# Job
Please transcribe every entry below word for word, leaving out the pictures.
— START Dataset —
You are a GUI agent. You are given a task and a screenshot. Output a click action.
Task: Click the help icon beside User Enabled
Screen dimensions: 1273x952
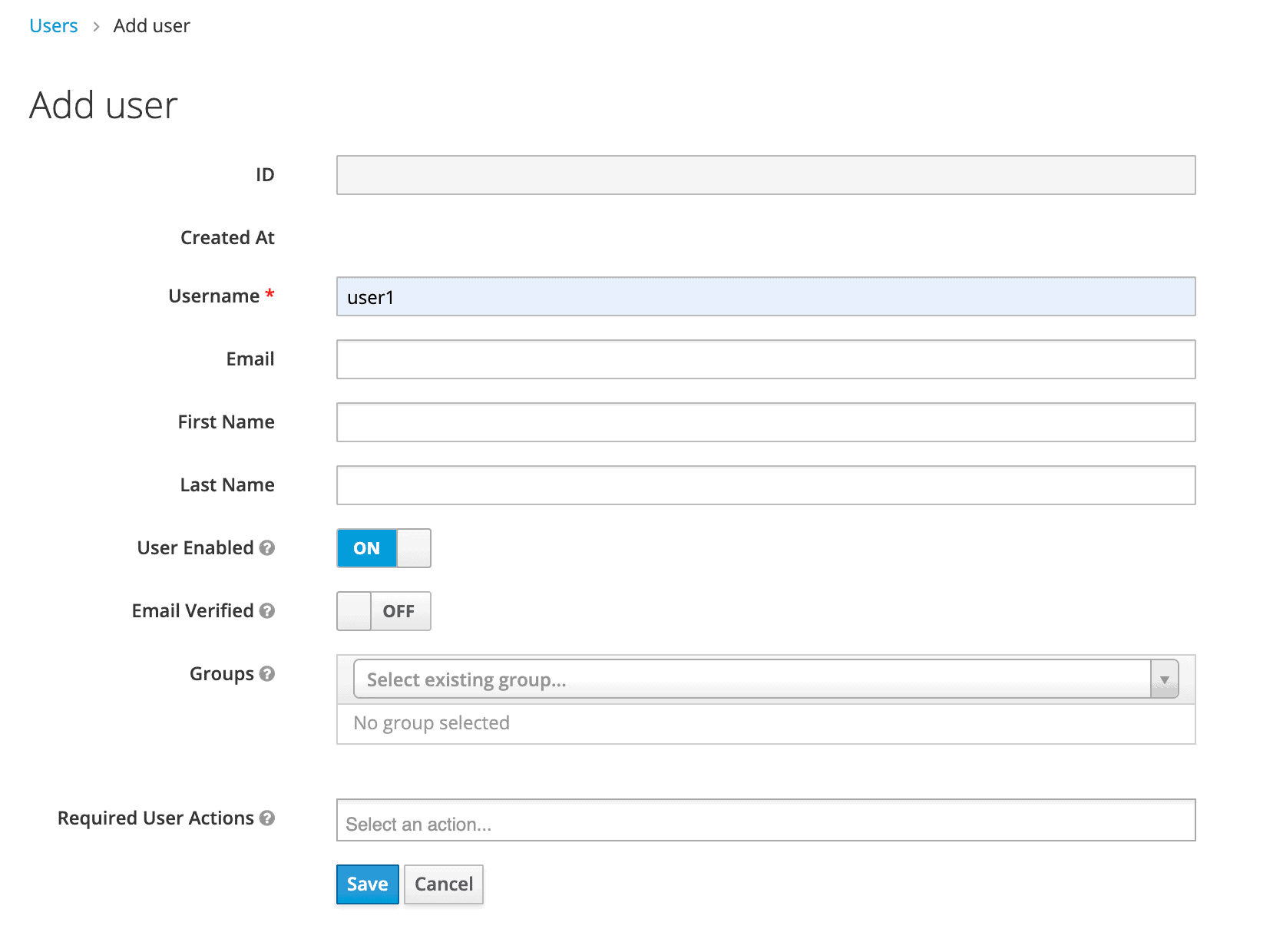pos(267,548)
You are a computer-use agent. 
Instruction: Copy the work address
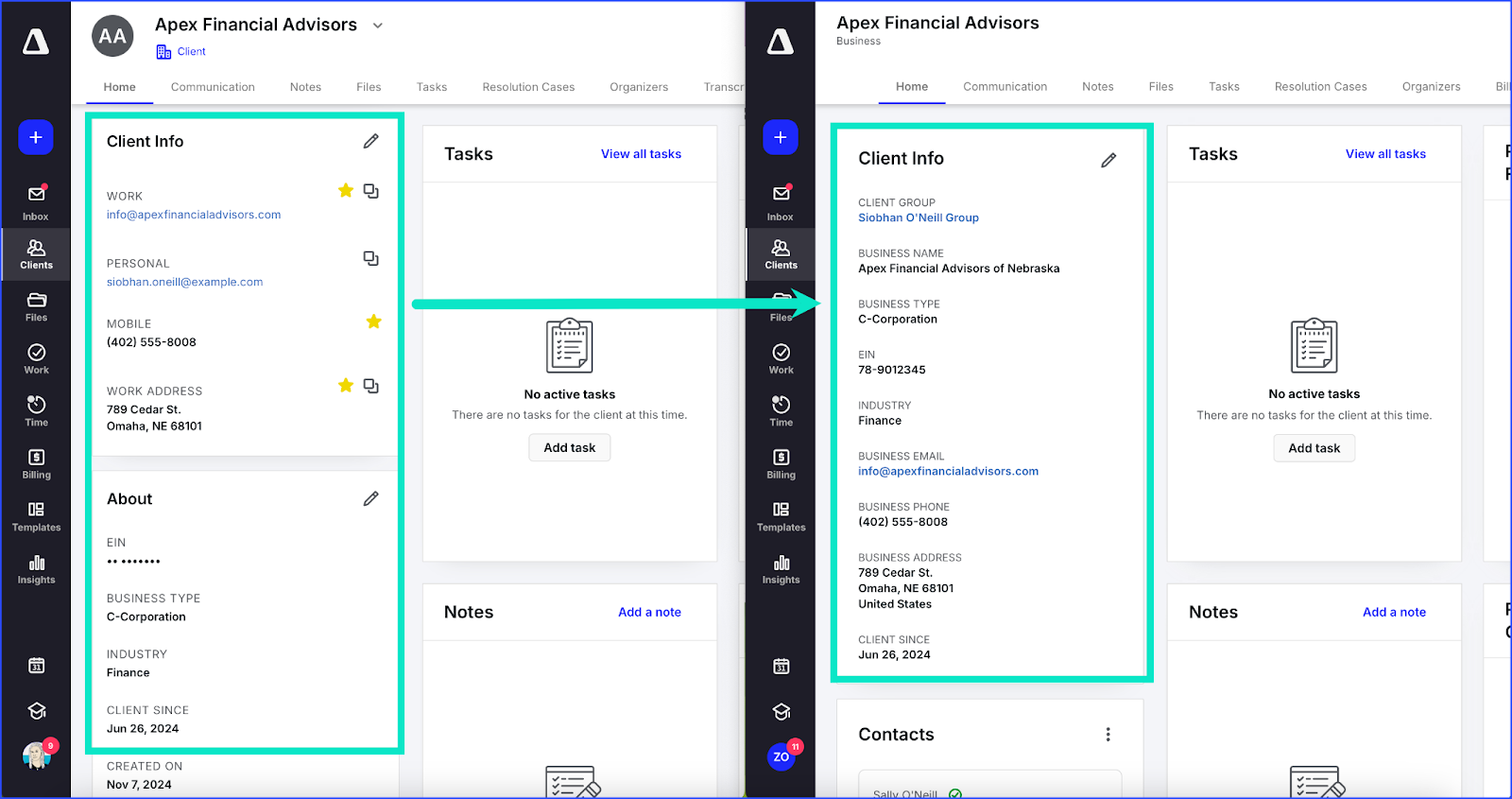click(x=371, y=386)
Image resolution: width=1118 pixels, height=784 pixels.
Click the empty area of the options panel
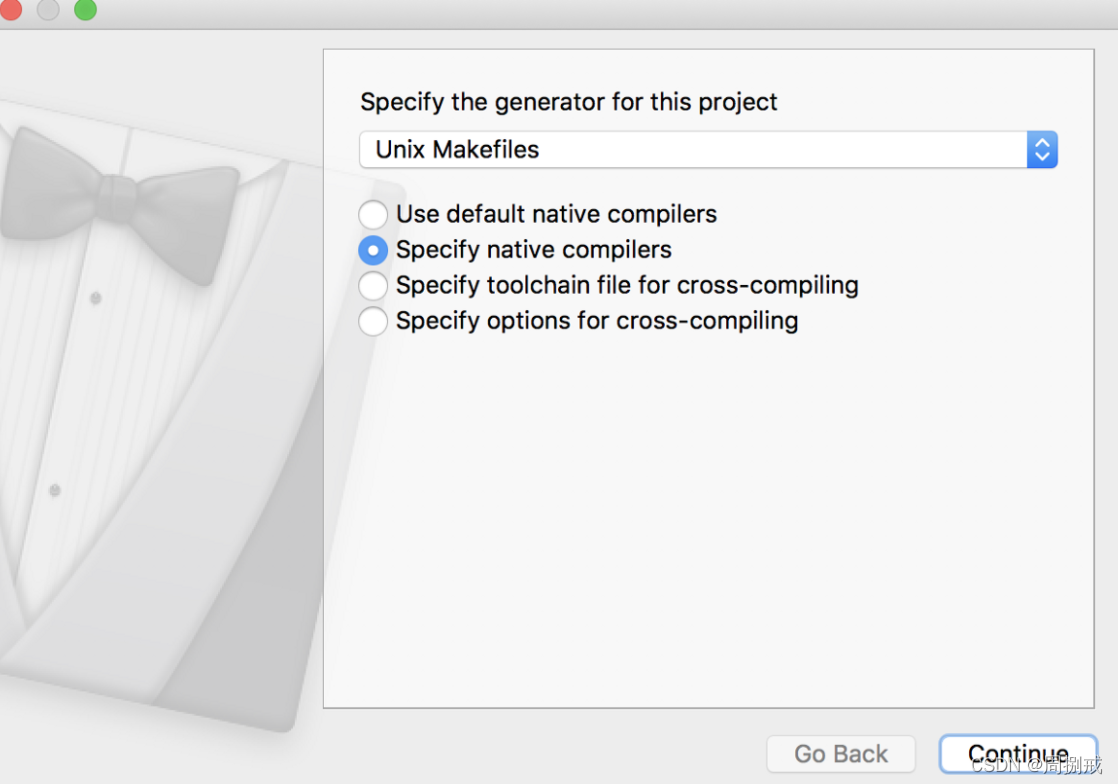click(708, 520)
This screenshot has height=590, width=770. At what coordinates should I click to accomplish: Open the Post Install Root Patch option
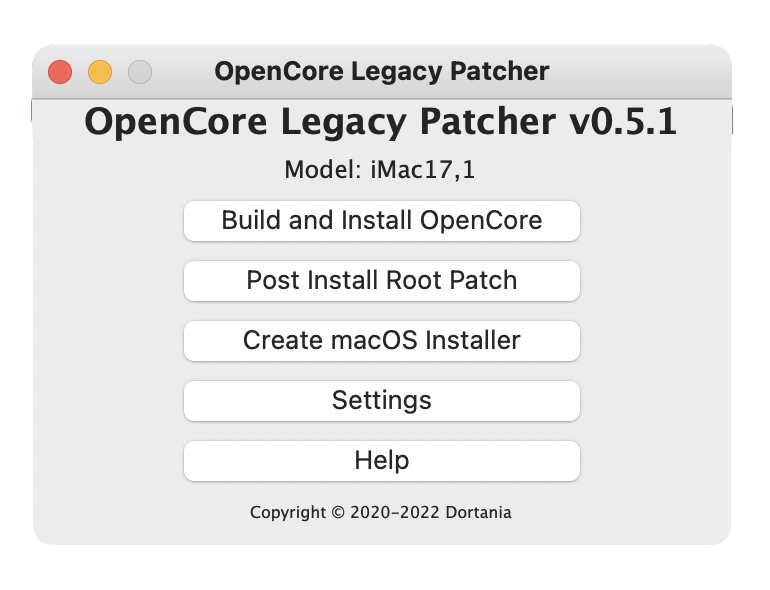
— END Dataset —
# Final result
You are a GUI agent. You are given a task and a screenshot. Output a click action.
Task: Click the help icon beside User Enabled
Screen dimensions: 1273x952
pos(267,548)
You are a computer-use agent. 
Instruction: Copy the work address
click(x=371, y=386)
Image resolution: width=1118 pixels, height=784 pixels.
Click the empty area of the options panel
click(708, 520)
This screenshot has height=590, width=770. At what coordinates should I click to accomplish: Open the Post Install Root Patch option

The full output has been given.